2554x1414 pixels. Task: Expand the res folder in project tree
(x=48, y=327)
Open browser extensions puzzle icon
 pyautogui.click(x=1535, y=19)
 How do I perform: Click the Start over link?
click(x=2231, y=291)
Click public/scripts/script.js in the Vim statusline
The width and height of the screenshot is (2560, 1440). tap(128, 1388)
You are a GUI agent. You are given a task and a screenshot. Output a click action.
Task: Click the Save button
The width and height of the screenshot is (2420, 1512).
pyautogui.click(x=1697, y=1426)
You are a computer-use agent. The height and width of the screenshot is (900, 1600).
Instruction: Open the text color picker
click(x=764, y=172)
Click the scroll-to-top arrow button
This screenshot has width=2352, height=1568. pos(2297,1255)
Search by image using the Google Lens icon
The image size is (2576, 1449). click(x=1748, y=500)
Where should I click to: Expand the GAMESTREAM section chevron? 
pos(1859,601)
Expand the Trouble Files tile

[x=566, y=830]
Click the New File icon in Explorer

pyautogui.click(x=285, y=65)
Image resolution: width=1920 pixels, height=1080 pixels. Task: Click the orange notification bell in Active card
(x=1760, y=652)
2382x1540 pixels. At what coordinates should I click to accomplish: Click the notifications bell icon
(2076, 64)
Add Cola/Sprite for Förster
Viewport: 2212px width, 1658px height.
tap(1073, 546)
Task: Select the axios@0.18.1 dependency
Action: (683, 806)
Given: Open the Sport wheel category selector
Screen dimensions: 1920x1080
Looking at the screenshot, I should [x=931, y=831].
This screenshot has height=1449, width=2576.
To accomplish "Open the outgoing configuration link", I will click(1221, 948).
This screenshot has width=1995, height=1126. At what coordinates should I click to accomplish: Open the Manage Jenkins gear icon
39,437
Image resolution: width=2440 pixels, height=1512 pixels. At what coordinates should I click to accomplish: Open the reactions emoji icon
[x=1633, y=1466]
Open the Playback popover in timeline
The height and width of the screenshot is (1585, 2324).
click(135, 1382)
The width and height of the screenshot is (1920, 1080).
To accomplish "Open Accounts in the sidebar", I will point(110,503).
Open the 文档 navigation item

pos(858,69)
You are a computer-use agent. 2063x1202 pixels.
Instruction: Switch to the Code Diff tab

+---+

:: EXERCISE DETAILS ::
Look through the records for the string "computer". Copy every line that has it.

:: TASK RESULT ::
You are a computer-use agent. The height and width of the screenshot is (900, 1600).
You are a computer-use agent. 2063x1202 pixels.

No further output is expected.